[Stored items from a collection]
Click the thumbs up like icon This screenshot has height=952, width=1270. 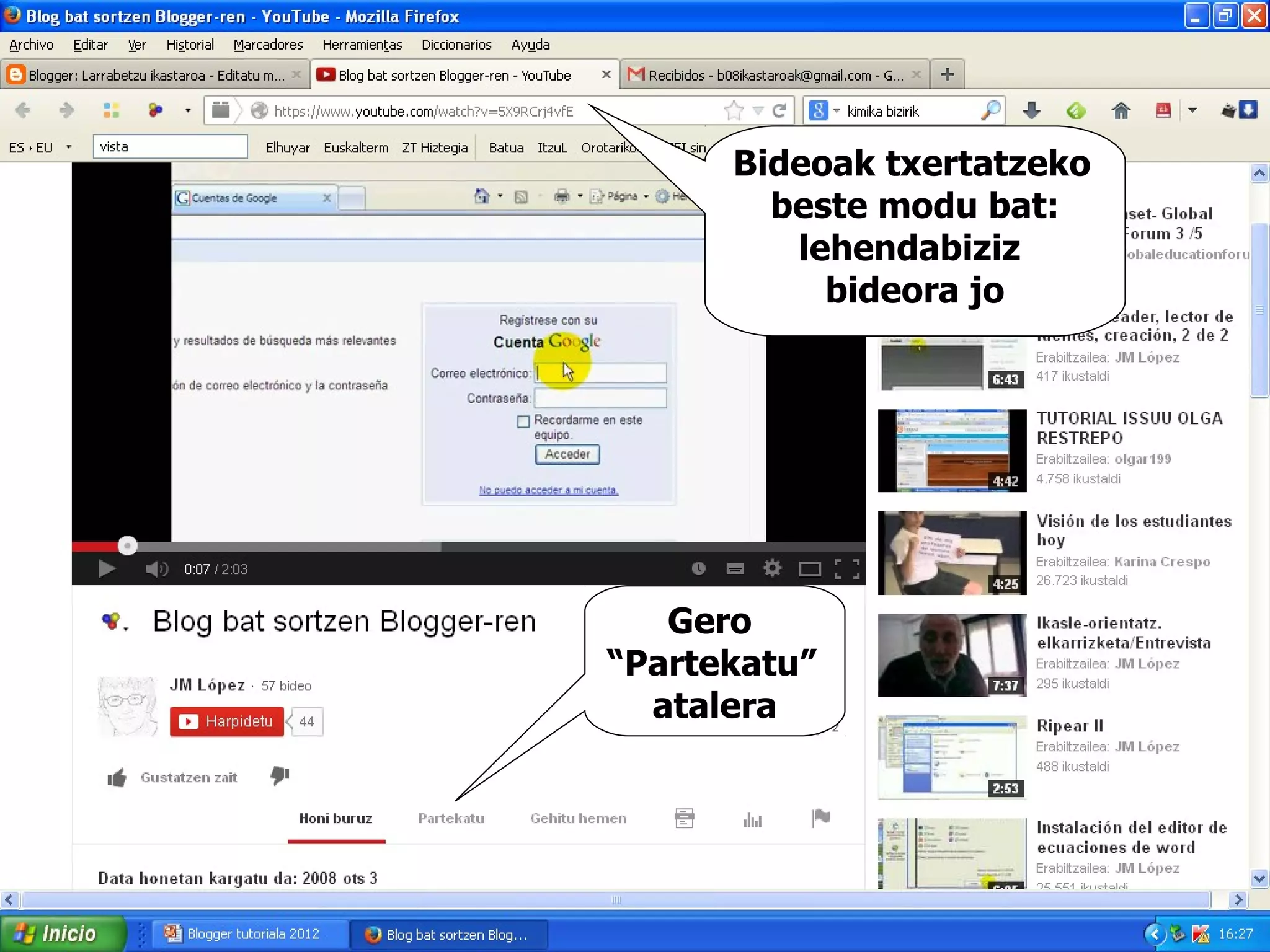(x=117, y=777)
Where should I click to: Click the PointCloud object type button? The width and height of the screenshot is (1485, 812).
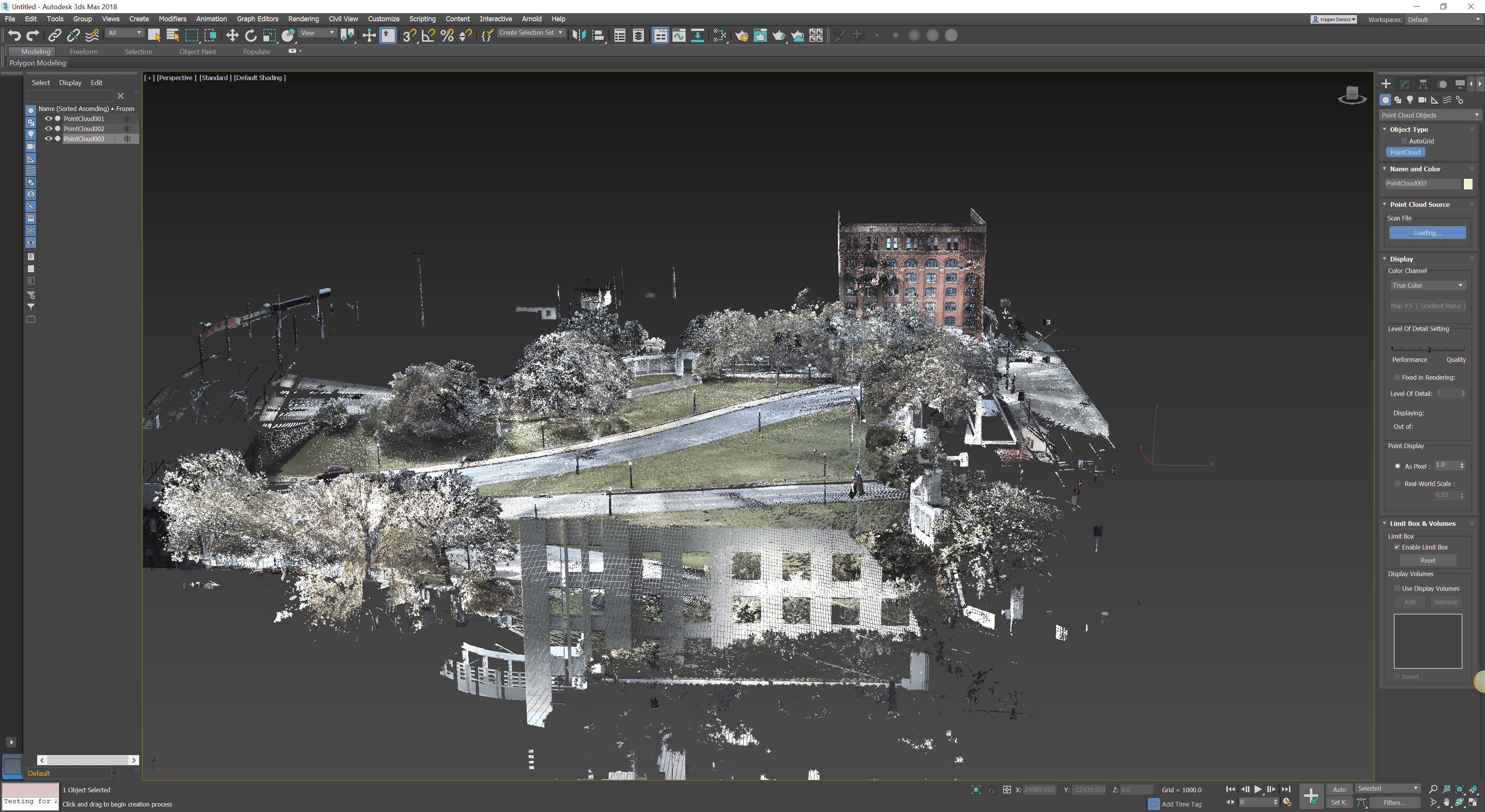(1405, 152)
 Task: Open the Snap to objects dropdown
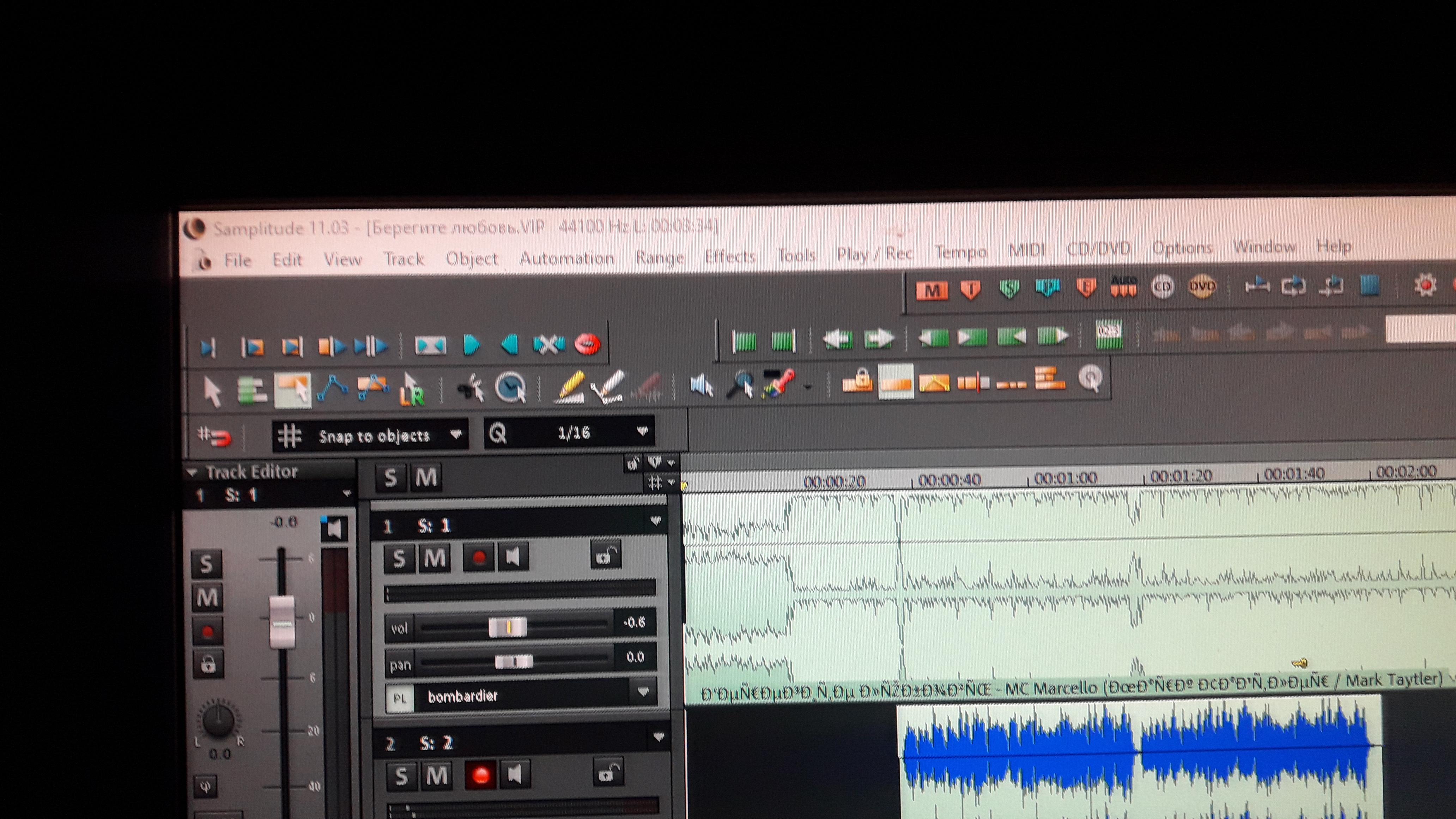[x=456, y=435]
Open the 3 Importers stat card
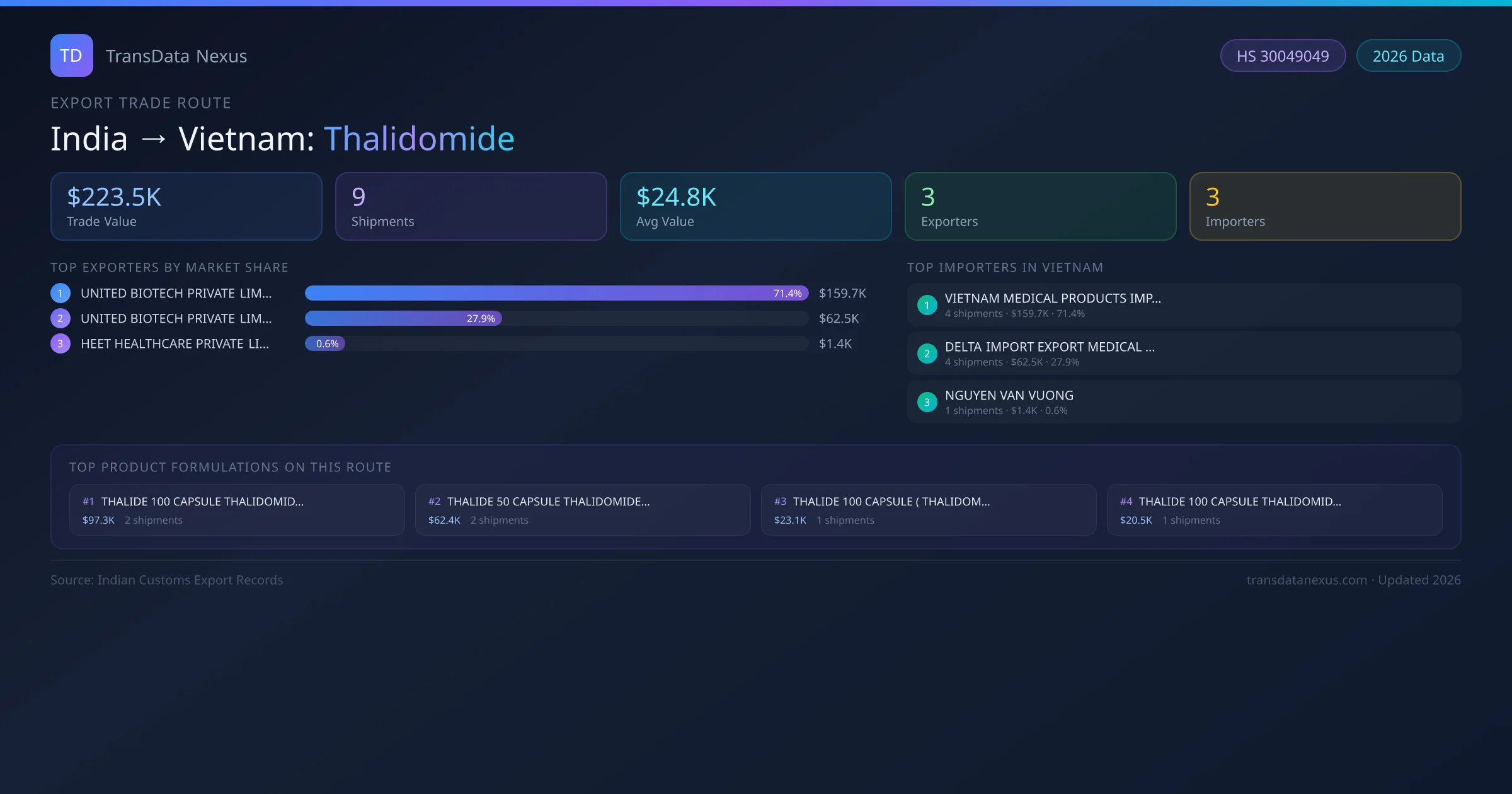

### Work task
Final task for the records above: print exactly the lines from the one that contains "Task: Open the Snap to objects dropdown" through the last line, both ends included, pictures excluded.

### Solved problem
 Task: Open the Snap to objects dropdown
[x=456, y=435]
Open the 3 Importers stat card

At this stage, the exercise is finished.